Statistical Analysis
Unveiling the Weather Web: Are Humidity, Temperature, and Windspeed Entangled?
Does the weather play a game of connect-the-dots? This analysis delves into a weather dataset to explore potential relationships between humidity, temperature, and windspeed, to determine if these weather elements exhibit statistically significant correlations.
A Statistical Look at Goals in Football
This analysis tackles the question: Do women's international soccer matches see more goals than men's? Using a 10% significance level, I dug into the data to see if there's evidence to support this question.
Side Effects: Analyzing Adverse Drug Reactions in a Pharmaceutical Dataset
Side effects are a common concern with medications. Using data from Hbiostat (link to data in project), I employed statistical methods to evaluate the reported adverse reactions and determine if they are statistically significant or simply infrequent occurrences.
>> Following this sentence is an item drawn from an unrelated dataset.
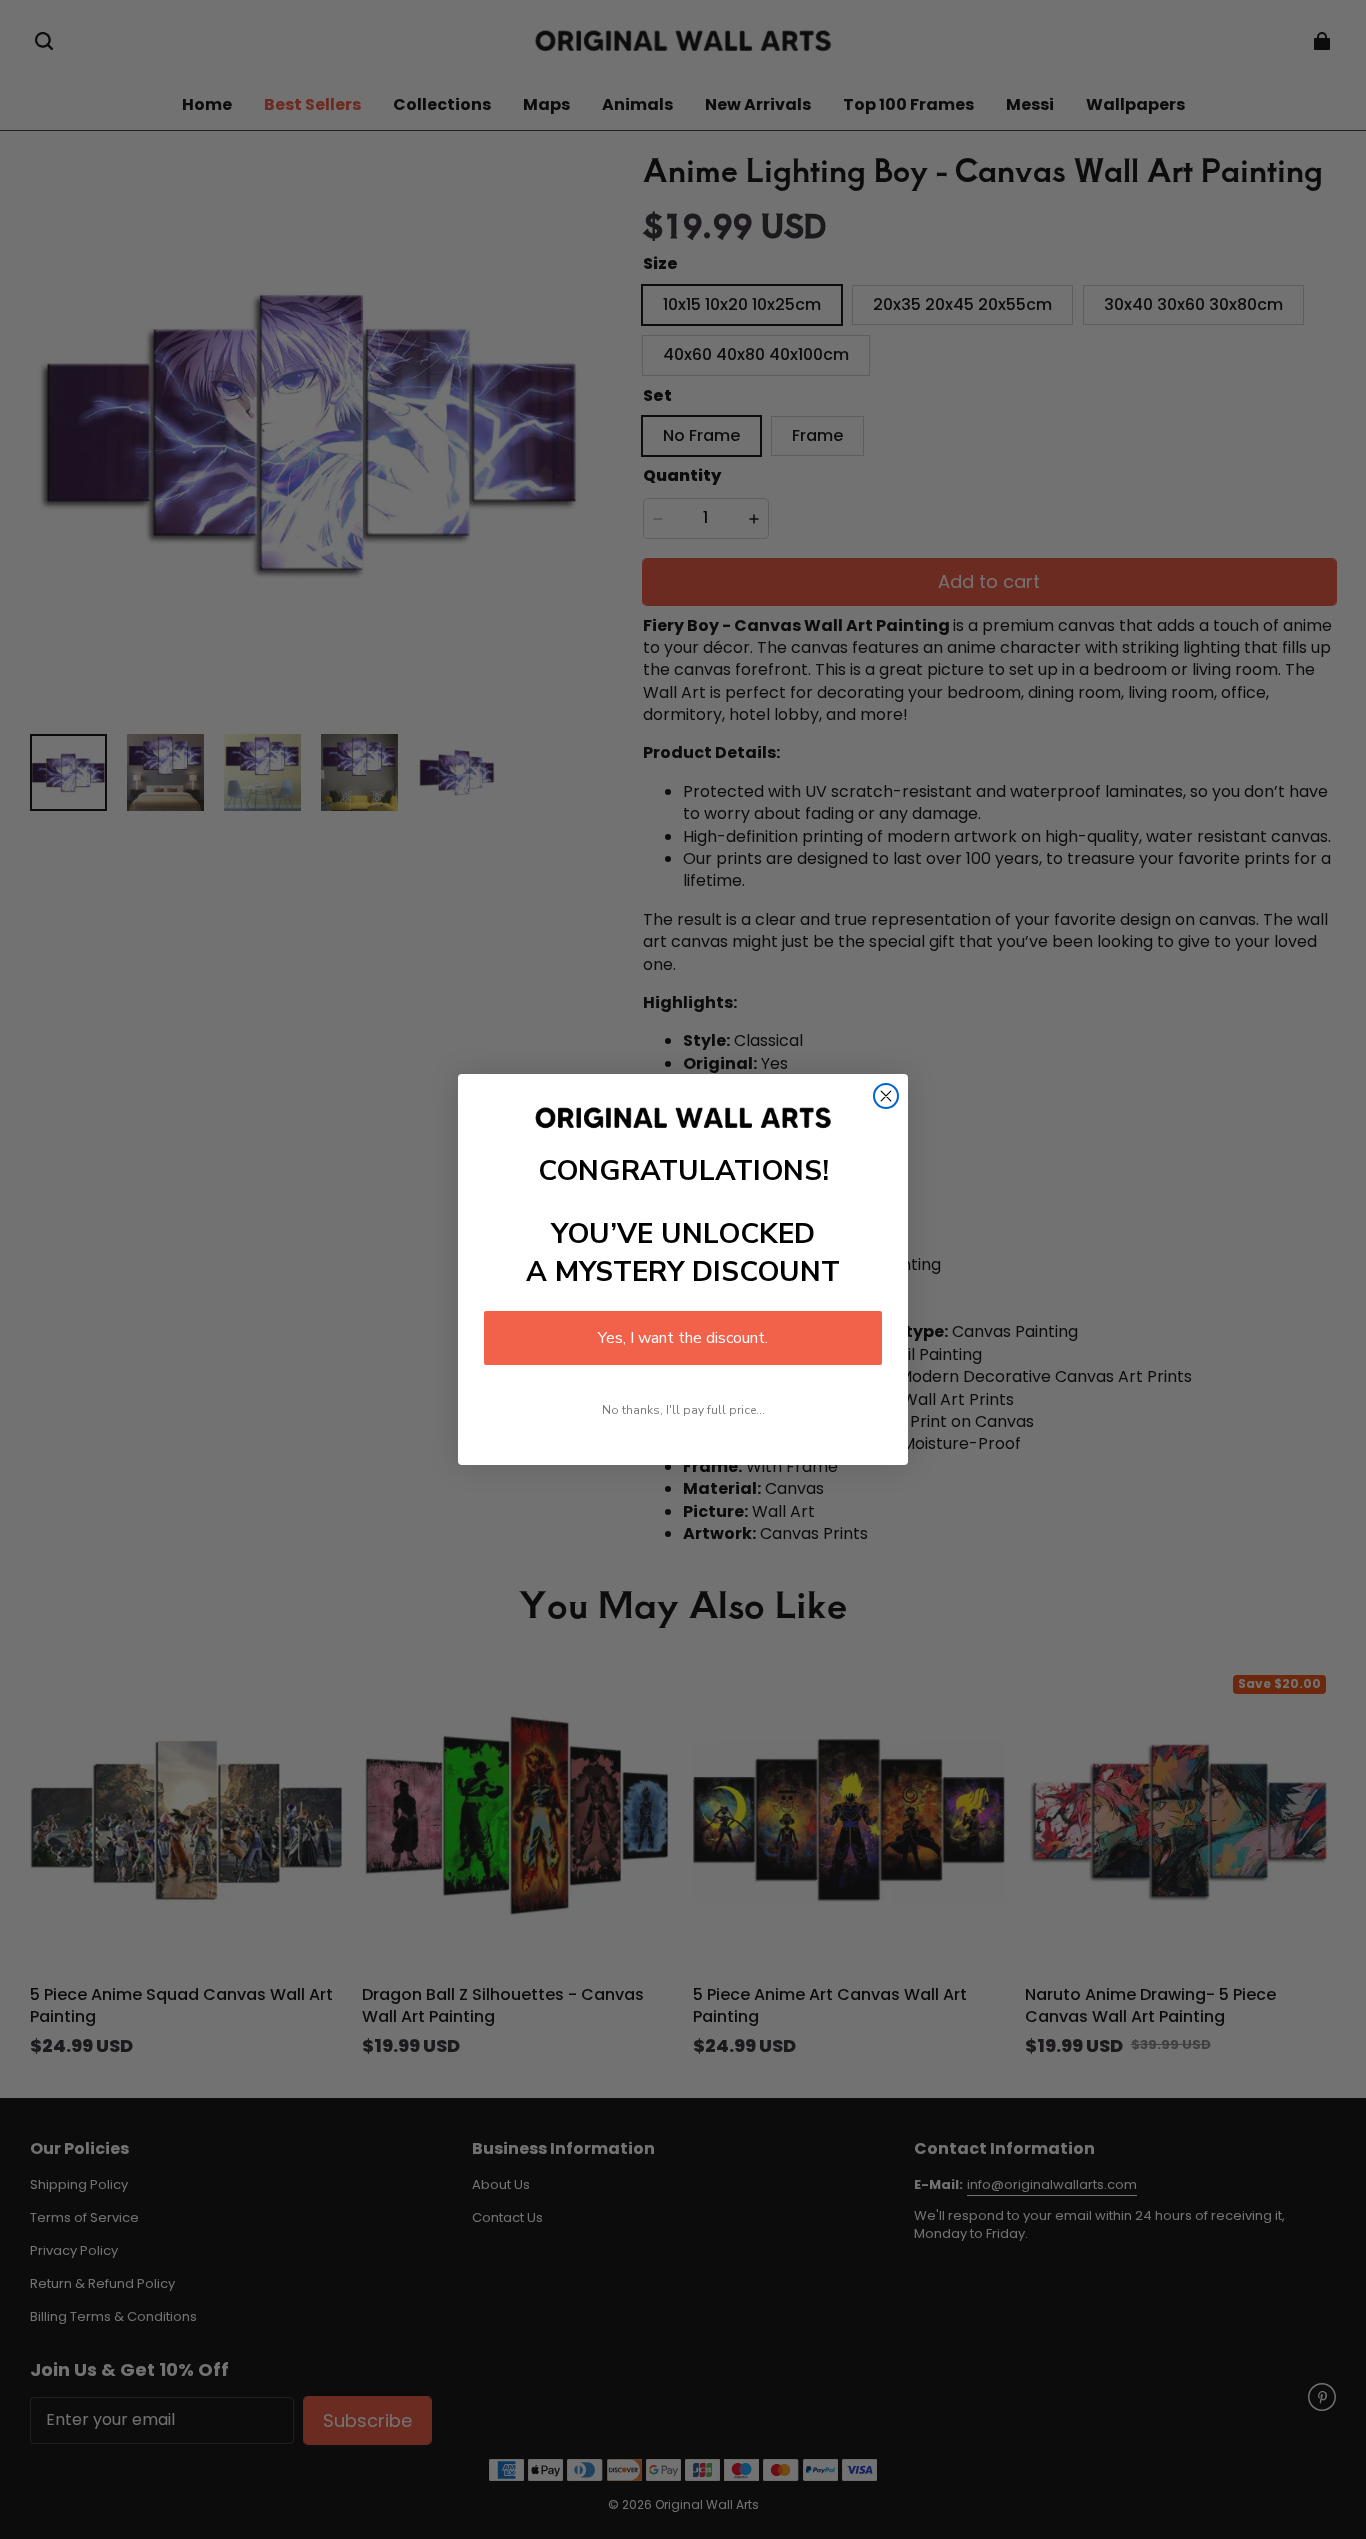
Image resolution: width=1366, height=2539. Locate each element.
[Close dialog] (886, 1096)
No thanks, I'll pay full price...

Structure Query Language (SQL)
Exploring a DVD dataset
In this project, I utilised JOINs and AGGREGATIONs, combined with subqueries/CTEs and windows functions to query the data in the DVD rental database.
Exploring a Country Club Dataset
This dataset presented a valuable opportunity for me to explore the capabilities of PostgreSQL beyond basic queries. I delved into more complex functionalities like window functions, CTEs, Views, etc. This exploration helped me gain a deeper understanding of various concepts.
String Operations in PostgreSQL
This SQL project focuses on various string manipulation tasks within a database. It demonstrates my proficiency in string functions and pattern matching in PostgreSQL, providing insights into data processing and cleansing techniques within a relational database environment.